Raleigh asked. He'd left the house without breakfast, as had Sister.
“Me, too,”
Rooster begged.
“I know, I didn't feed anyone. I'll make a good breakfast when we get back up to the house. Just let the horses eat, give it another half hour. I always like to see how much each has eaten. You know how fussy I am with them.” She rose from the chair, opened a midsize dark red plastic garbage can, almost a little art object in its own way, and handed each dog a large milkbone.
She sat down again, talking to them as they chewed. “Boys, I keep thinking about all this. There is such a thing as the criminal mind. I can't say that I understand that mind, but Ben Sidell does, I'm sure. There are people born without a conscience, psychopaths, sociopaths, I don't know all the technical terms. It boils down to a criminal brain. I don't necessarily believe a criminal mind is an insane mind, although some are. If you think about it, every single society on earth since B.C. has faced criminal behavior and destructive people. We think we've advanced in our handling of it, but I think we've backslid, abandoned our responsibility to the law-abiding. That's not what worries me at this moment. You see, boys, I'm thinking about Donnie, Mitch, and Anthony, especially Anthony. Three people who have died of unnatural causes in a short period of time. Three people loosely connected by work.”

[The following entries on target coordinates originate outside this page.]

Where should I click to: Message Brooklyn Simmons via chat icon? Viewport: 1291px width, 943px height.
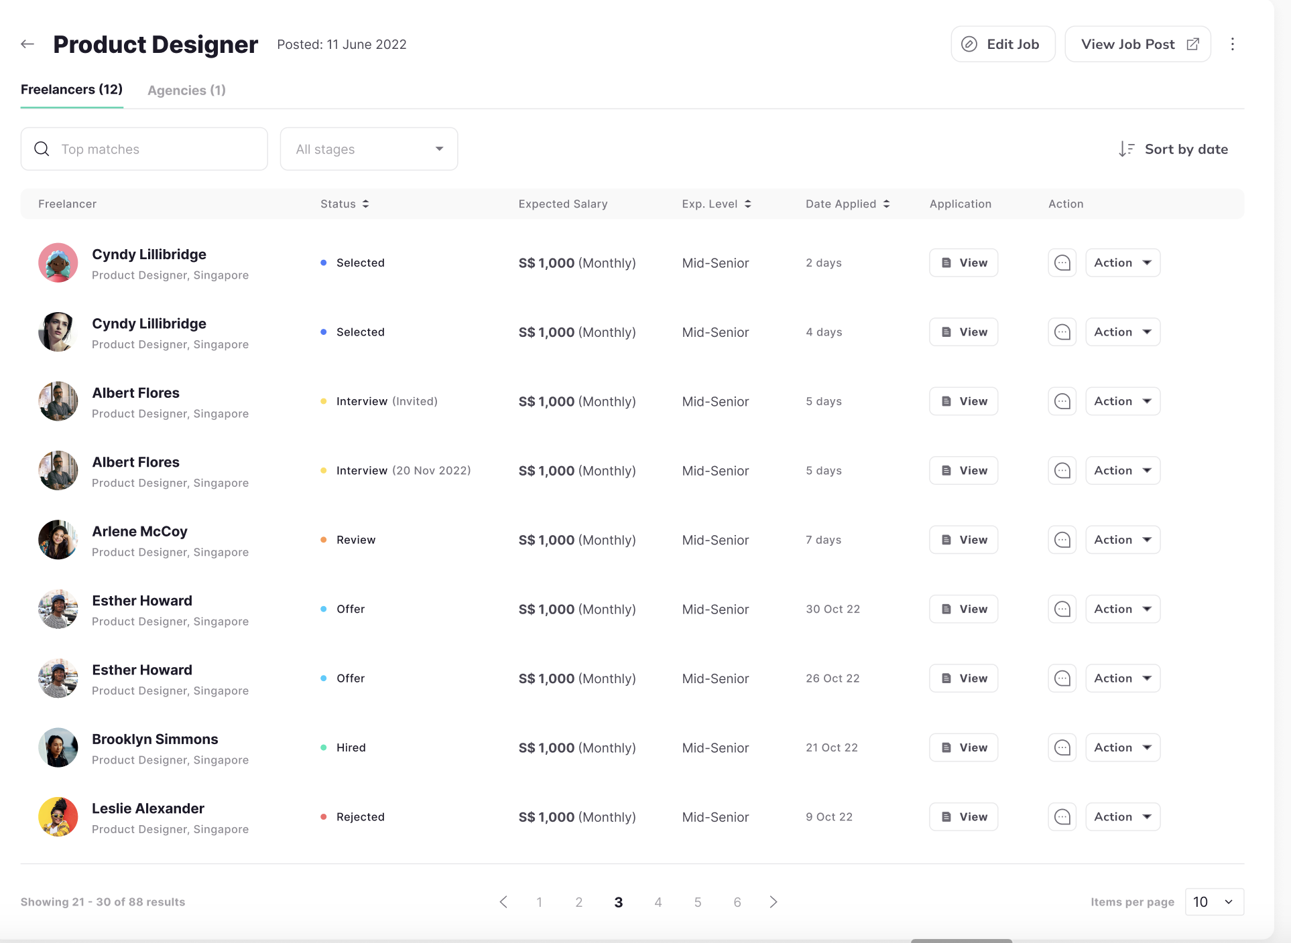point(1062,747)
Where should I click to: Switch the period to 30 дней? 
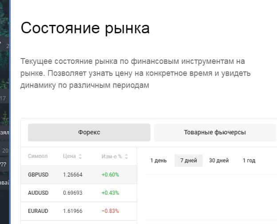click(219, 161)
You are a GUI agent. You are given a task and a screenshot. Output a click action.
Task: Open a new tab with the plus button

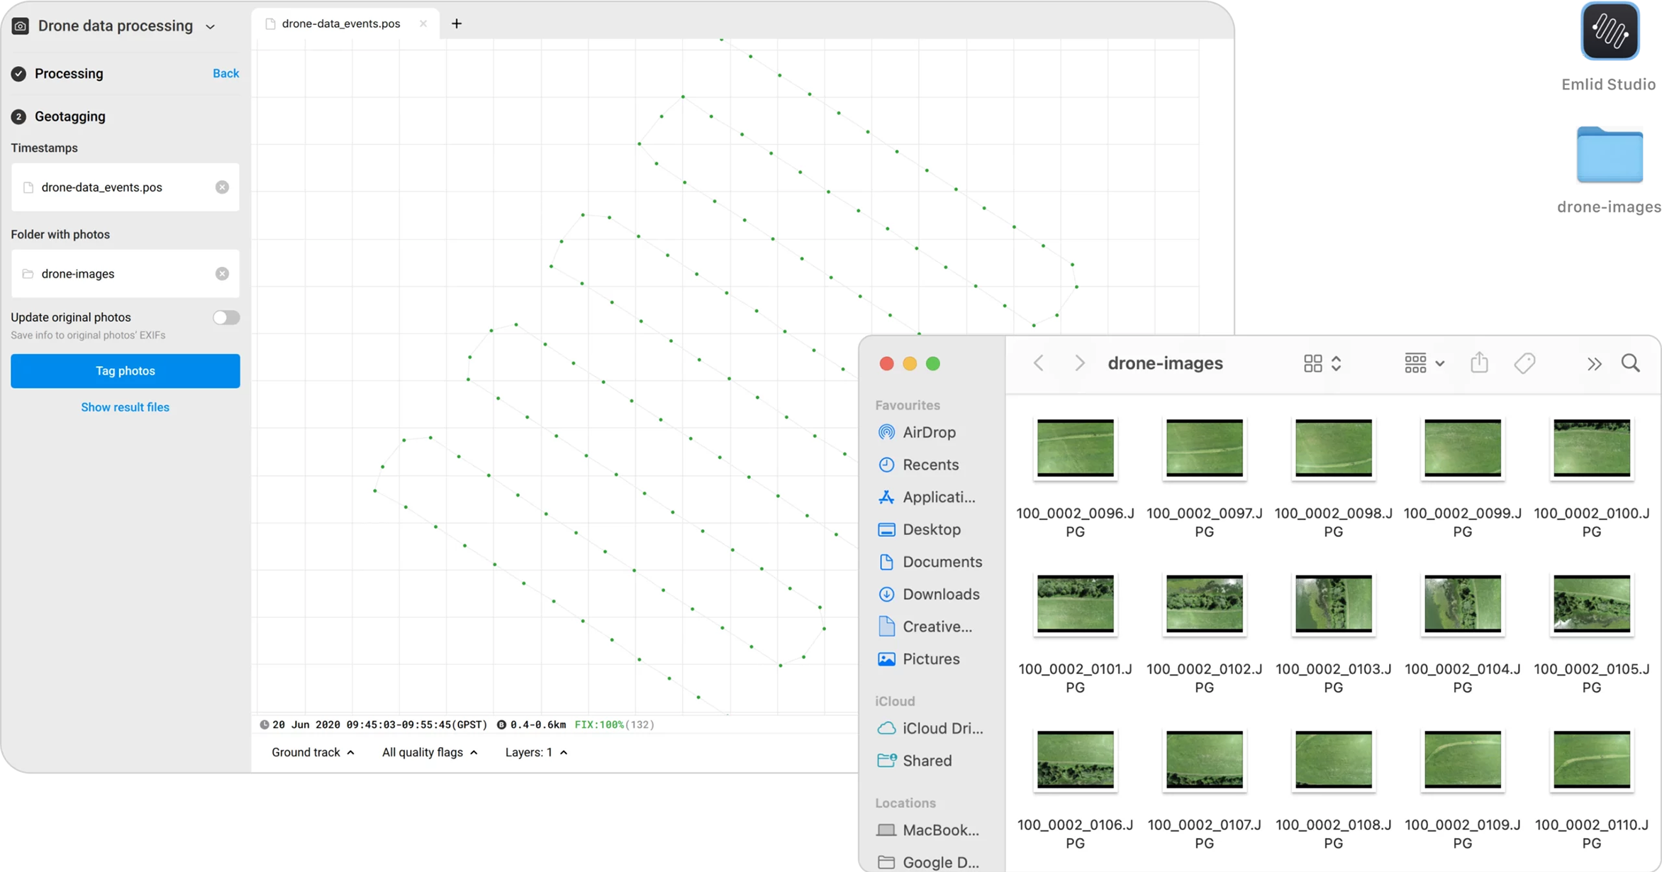coord(456,23)
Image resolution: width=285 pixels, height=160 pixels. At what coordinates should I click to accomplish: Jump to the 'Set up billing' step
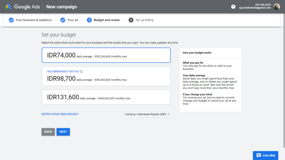coord(144,20)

Raleigh stopped chewing a minute.
“I'm listening.”
“Are these deaths the work of a nutcase? I think not. What is this about? There's no element of passion. That shows on the corpse. This is cold murder, just getting people out of the way and trying not to make too big a mess out of it. With Mitch and Anthony, it appeared natural until the autopsy. Then, the question: Is it murder? Of course it is. I think so. They were thought out. But they weren't thought out quite well enough, were they? Could Donnie really have been stupid enough to soak the warehouse and light a match without making sure of his escape? That's pretty stupid. This mess isn't about love, lust, or revenge. It's greed. So I ask you, my two friends, where is the money? Show me the money.”